══ SUPPLIED DATA

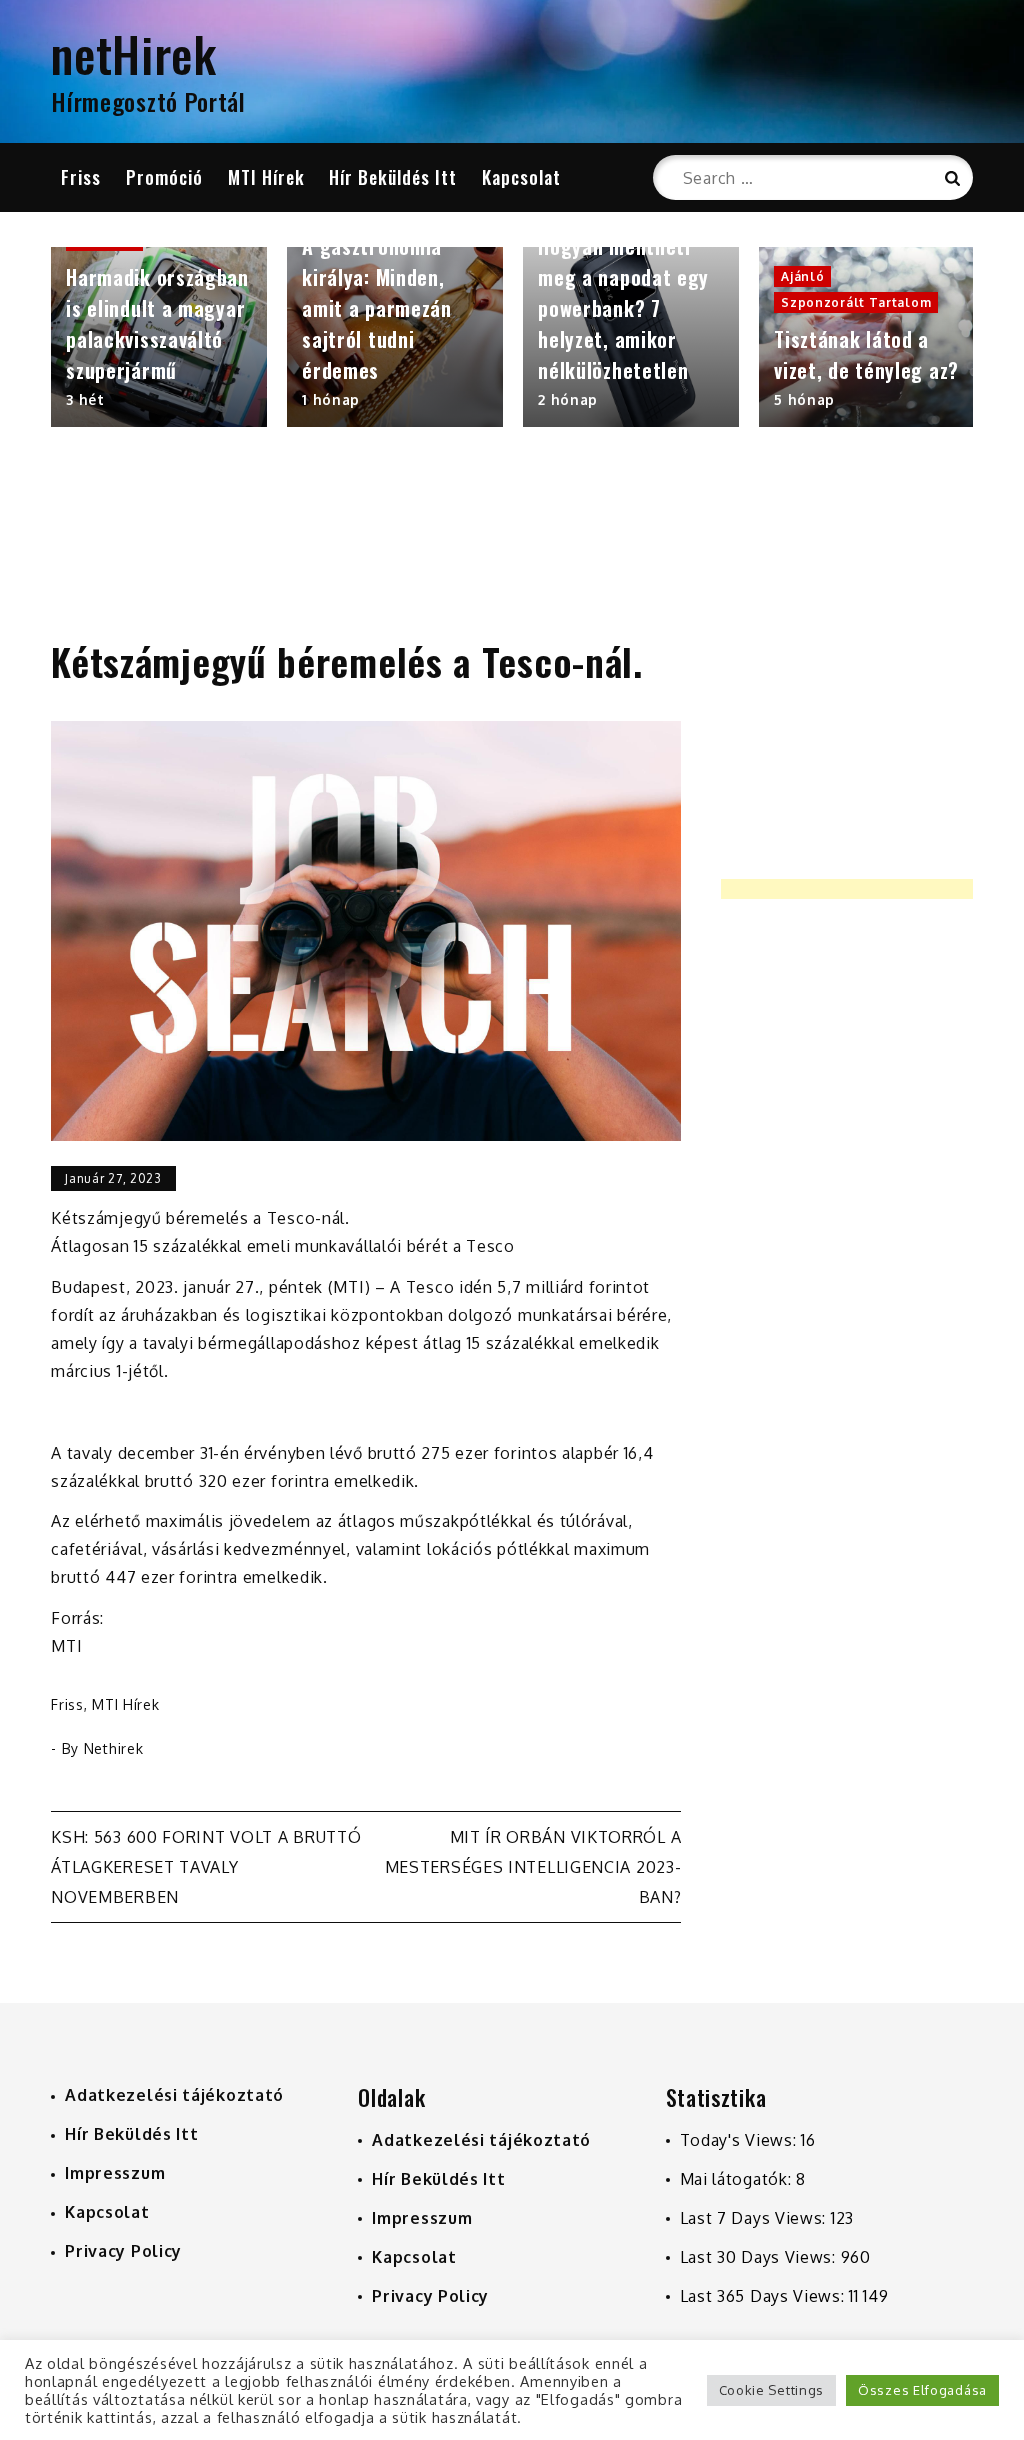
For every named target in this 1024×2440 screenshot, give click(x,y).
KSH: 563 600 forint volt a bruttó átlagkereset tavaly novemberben (206, 1867)
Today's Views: (741, 2140)
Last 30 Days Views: (760, 2257)
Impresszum (115, 2173)
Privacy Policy (123, 2251)
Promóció (164, 177)
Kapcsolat (521, 177)
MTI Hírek (266, 177)
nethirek (114, 1748)
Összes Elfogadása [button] (922, 2390)
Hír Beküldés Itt (393, 177)
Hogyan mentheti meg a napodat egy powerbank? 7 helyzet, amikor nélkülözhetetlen (623, 308)
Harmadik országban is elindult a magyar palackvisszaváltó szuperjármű (157, 323)
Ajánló (802, 276)
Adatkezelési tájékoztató (174, 2095)
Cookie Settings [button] (772, 2390)
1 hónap (331, 399)
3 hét (85, 399)
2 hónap (568, 399)
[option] (159, 337)
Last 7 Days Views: (755, 2218)
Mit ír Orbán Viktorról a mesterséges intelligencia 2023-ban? (533, 1867)
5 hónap (804, 399)
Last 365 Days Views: (765, 2296)
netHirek (134, 53)
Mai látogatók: (738, 2179)
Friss (81, 177)
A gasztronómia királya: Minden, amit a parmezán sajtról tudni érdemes (377, 308)
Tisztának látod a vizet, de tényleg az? (866, 354)
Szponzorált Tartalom (856, 302)
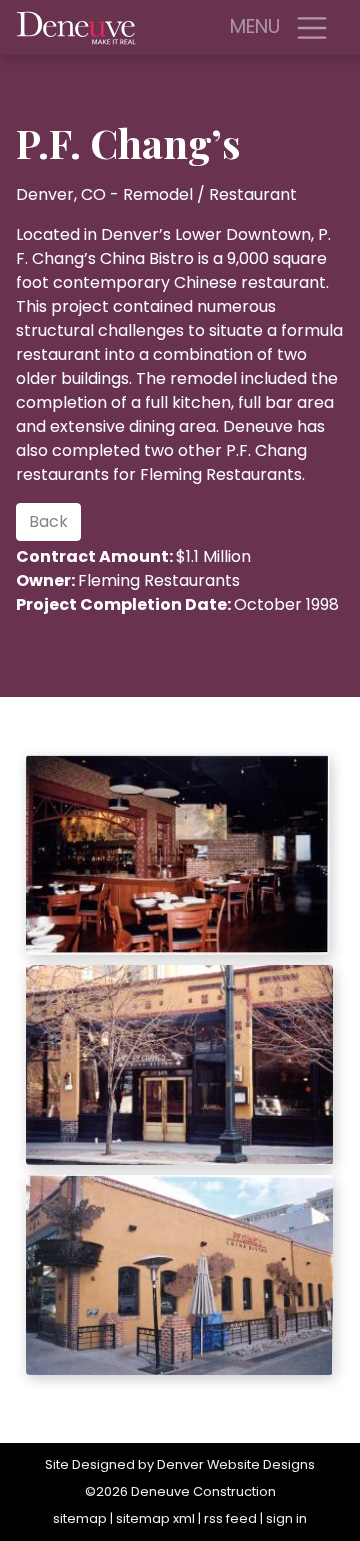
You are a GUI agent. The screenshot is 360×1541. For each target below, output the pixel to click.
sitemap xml (155, 1518)
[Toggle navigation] (312, 28)
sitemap (80, 1518)
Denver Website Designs (236, 1464)
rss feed (230, 1518)
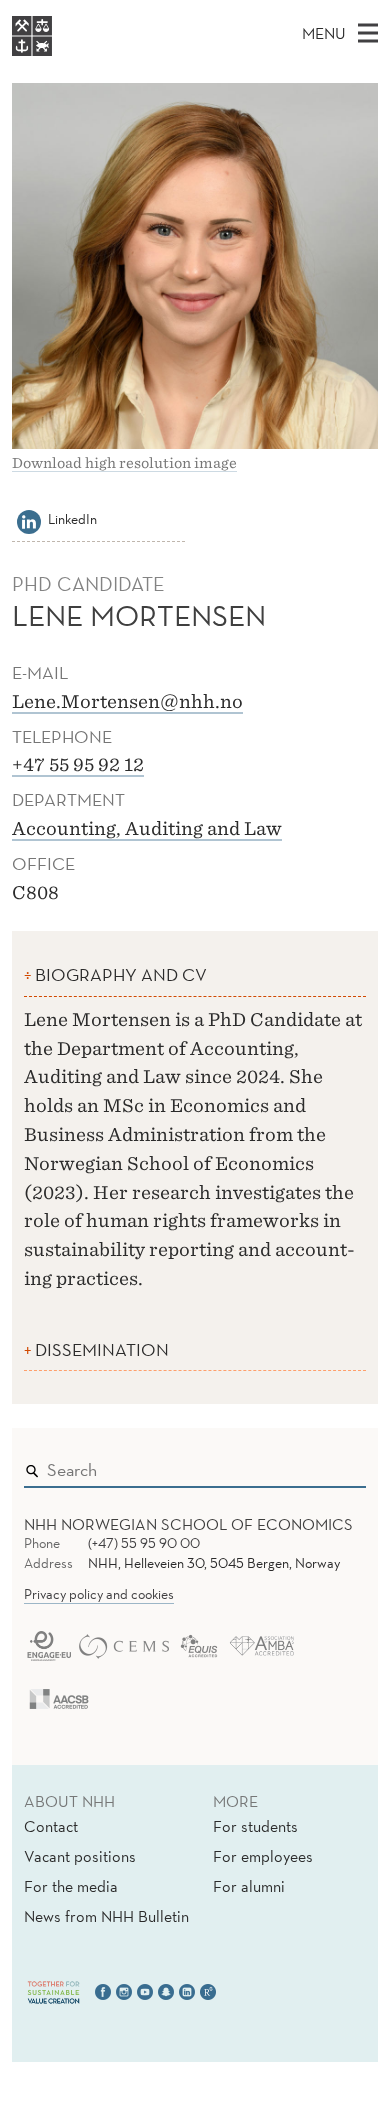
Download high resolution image (124, 463)
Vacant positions (80, 1856)
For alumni (249, 1886)
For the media (71, 1886)
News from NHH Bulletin (106, 1916)
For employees (263, 1856)
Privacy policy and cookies (99, 1594)
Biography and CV (121, 974)
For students (255, 1826)
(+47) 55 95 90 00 (144, 1543)
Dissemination (102, 1349)
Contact (51, 1826)
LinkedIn (72, 519)
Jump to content (61, 13)
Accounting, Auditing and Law (147, 828)
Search (322, 1465)
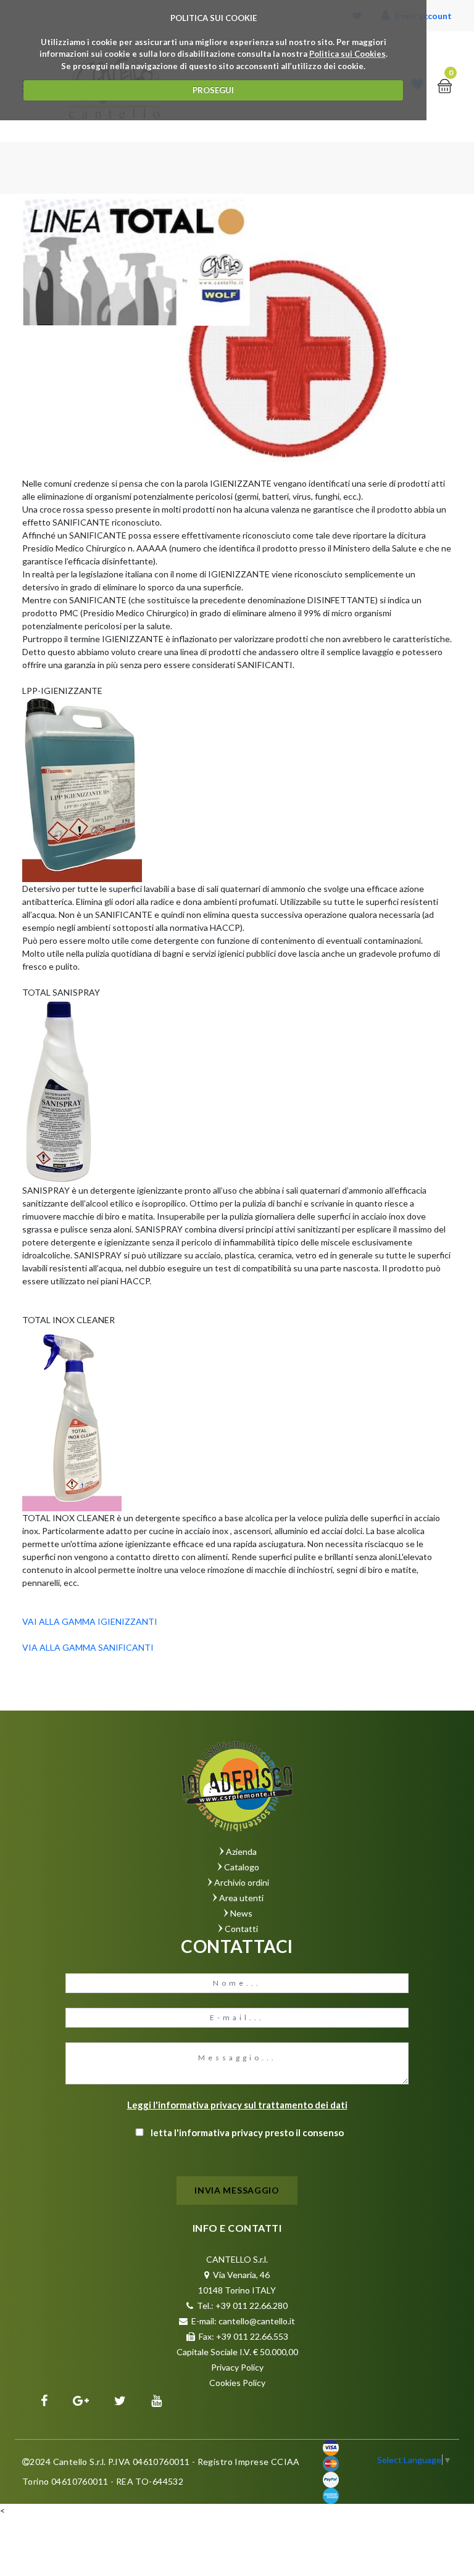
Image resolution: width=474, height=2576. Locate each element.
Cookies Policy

════

WHAT IS EXPECTED
Reproduce, unchanged, each line between the one with "(+47) 55 95 90 00 (144, 1543)" and the last line of the material, both included; the pictures do not go in.

RESPONSE TO THIS EXERCISE
(+47) 55 95 90 00 (144, 1543)
Dissemination (102, 1349)
Contact (51, 1826)
LinkedIn (72, 519)
Jump to content (61, 13)
Accounting, Auditing and Law (147, 828)
Search (322, 1465)
Image resolution: width=474, height=2576. Locate each element.
Cookies Policy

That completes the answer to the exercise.